Theatre in Stratford-upon-Avon, England

The Swan Theatre is a theatre belonging to the Royal Shakespeare Company in Stratford-upon-Avon, England. It is built on to the side of the larger Royal Shakespeare Theatre, occupying the Victorian Gothic structure that formerly housed the Shakespeare Memorial Theatre that preceded the RST but was destroyed by fire in 1926.

Trevor Nunn and Terry Hands were joint artistic directors of the RSC when the company opened The Swan. Designed by Michael Reardon, it has a deep thrust stage, and is a galleried, intimate auditorium holding around 450 people.

The space was to be dedicated to playing the works of William Shakespeare's contemporaries, the works of European writers and the occasional work of Shakespeare.

The Swan Theatre's opening season was in 1986. The theatre was launched on 8 May 1986 with a production of The Two Noble Kinsmen by William Shakespeare and John Fletcher (not published until 1634 and thought to be Shakespeare's last work for the stage). It was directed by Barry Kyle.

On 13 November 1986 The Queen visited Stratford-upon-Avon to open the Swan Theatre. The official opening ceremony was held during the day and in the evening The Fair Maid of the West, directed by Trevor Nunn was staged in front of an invited audience.

The Swan has subsequently been used for many other types of drama including the works of Chekhov, Ibsen and Tennessee Williams.

Between January 2022 and April 2023 the Swan Theatre was refurbished as part of the Royal Shakespeare Company's £112.8 million transformation project. Improvements to the Swan include re-carpeting of the auditorium on all levels and re-upholstering of seats. The project also saw the installation of a new induction hearing loop, an upgrade to the sound and lighting infrastructure and the replacement of the air conditioning system which has enabled roof-space to be freed up, returning the capability for flying and hanging scenic items over the stage. The project also enabled a number of structural changes, so the Swan Theatre now has more storage space and shares back-of-house and public spaces with the Royal Shakespeare Theatre. The two theatres are linked together for the first time by a new Colonnade.

The Transformation project included new facilities and public spaces for the Royal Shakespeare and Swan Theatres – a Rooftop Restaurant with views over the River Avon, a Riverside Cafe and Terrace, the PACCAR Room exhibition space, a 36m high tower which provides circulation and outstanding views from its 32m-high viewing platform, a new public outdoor space, Weston Square, to connect the theatre with the old medieval town to the west, and a riverside walk which stretches from the Bancroft Gardens, past the theatre, towards Holy Trinity Church.

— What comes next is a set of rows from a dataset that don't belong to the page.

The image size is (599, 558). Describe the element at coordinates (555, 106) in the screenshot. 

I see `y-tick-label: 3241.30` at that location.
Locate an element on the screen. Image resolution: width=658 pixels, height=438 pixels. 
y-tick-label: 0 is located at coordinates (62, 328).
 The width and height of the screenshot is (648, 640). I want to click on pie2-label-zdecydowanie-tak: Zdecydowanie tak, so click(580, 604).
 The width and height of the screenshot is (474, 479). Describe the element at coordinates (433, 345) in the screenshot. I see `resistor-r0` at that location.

The whole building is now accessible for the first time for all visitors, performers and staff.
Both the Royal Shakespeare and Swan Theatres opened in November 2010 for preview events and activities in advance of the first full Shakespeare performances from the RSC's existing repertoire from February 2011. The first new productions designed specifically for the transformed stages began from April, with Gregory Doran's production of Cardenio opening in the Swan Theatre as part of the RSC's 50th Birthday Season celebrations which ran from April to December 2011.

In 2011 the theatre (with the Royal Shakespeare Theatre), won a British Construction Industry Award.

Noted metalworker Antony Robinson, whose works appear in the Victoria and Albert Museum, designed and crafted the wind vanes and door handles of the theatre for the 1986 construction.